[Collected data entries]
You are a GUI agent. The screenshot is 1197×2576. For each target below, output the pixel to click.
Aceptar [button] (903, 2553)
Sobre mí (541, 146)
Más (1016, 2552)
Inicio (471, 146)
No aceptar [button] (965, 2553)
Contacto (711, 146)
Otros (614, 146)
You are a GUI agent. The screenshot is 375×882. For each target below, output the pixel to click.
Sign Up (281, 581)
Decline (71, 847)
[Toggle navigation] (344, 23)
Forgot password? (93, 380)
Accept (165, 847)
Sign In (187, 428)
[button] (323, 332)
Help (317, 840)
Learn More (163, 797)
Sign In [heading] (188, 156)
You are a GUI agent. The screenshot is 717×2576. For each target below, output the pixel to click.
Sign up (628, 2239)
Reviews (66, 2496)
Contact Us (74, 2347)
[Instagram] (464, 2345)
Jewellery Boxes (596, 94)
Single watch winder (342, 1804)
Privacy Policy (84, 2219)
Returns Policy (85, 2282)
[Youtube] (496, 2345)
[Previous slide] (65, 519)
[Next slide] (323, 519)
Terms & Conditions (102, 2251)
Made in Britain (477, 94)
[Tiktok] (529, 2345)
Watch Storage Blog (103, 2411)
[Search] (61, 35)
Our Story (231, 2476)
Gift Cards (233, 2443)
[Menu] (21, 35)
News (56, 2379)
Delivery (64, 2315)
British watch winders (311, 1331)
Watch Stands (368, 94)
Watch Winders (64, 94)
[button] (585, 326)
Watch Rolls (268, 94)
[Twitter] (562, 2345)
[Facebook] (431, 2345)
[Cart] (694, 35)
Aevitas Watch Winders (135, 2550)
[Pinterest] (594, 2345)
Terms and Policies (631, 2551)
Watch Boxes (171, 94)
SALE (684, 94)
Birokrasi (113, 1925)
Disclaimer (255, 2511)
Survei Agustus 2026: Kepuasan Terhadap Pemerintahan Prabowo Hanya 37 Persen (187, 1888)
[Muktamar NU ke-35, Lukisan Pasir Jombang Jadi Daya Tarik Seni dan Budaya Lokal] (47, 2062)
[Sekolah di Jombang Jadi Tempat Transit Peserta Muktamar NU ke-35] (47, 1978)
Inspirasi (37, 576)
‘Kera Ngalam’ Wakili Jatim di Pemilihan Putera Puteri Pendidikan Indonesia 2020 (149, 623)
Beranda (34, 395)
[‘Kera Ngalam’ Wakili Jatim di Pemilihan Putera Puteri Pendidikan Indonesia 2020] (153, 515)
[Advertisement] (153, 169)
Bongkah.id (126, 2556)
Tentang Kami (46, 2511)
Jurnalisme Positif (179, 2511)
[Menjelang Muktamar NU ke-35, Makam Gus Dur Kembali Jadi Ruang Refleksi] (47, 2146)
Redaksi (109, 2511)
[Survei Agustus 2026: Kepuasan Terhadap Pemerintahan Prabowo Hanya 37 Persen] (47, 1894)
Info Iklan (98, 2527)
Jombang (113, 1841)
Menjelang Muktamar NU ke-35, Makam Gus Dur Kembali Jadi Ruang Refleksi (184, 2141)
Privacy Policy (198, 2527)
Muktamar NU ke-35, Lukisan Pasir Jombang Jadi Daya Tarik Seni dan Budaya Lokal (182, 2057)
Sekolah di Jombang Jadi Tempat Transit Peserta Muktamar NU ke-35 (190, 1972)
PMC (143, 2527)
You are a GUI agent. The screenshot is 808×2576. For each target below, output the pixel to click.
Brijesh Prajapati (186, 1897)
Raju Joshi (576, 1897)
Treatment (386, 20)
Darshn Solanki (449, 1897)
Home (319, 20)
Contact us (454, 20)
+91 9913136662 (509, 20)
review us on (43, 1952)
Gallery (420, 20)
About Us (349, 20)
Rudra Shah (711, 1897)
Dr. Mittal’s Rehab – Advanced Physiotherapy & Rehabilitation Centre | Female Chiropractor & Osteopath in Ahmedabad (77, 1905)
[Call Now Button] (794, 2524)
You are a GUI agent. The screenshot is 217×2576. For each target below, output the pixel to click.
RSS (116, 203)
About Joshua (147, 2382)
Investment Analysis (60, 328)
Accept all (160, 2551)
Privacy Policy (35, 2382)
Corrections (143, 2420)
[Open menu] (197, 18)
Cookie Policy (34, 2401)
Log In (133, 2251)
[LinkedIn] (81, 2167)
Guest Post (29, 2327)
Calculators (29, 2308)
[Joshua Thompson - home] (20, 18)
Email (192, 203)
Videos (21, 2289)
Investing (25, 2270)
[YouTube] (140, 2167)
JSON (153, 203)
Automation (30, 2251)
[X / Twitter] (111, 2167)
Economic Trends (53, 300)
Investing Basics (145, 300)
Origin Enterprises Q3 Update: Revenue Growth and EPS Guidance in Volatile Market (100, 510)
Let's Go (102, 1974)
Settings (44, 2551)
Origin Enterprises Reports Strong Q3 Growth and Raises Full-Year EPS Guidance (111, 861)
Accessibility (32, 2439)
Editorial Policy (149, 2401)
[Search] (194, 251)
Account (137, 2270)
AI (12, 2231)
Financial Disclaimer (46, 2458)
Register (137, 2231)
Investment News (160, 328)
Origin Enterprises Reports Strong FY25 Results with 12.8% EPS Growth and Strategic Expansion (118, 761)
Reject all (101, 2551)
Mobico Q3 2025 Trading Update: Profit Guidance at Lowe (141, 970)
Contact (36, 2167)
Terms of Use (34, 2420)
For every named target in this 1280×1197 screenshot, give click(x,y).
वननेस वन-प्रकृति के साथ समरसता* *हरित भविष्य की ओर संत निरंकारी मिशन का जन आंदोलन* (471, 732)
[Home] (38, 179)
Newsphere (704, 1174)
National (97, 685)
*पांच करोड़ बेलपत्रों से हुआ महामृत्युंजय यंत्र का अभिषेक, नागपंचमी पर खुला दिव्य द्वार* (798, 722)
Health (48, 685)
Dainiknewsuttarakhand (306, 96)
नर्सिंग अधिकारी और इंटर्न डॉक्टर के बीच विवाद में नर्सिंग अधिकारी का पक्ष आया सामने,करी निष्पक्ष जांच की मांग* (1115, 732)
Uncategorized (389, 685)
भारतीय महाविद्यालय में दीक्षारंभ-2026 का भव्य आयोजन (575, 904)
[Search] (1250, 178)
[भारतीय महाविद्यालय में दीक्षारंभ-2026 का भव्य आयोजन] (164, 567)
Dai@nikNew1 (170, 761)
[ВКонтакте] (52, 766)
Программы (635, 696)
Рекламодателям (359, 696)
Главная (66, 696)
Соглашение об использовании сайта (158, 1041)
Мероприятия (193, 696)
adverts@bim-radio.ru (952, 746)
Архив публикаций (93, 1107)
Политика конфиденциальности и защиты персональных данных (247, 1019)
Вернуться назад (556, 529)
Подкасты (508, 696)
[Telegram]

● Problem to work on
Go through the records and copy each line with "Enterprises" in it.

● Task response
Origin Enterprises Q3 Update: Revenue Growth and EPS Guidance in Volatile Market (100, 510)
Origin Enterprises Reports Strong Q3 Growth and Raises Full-Year EPS Guidance (111, 861)
Origin Enterprises Reports Strong FY25 Results with 12.8% EPS Growth and Strategic Expansion (118, 761)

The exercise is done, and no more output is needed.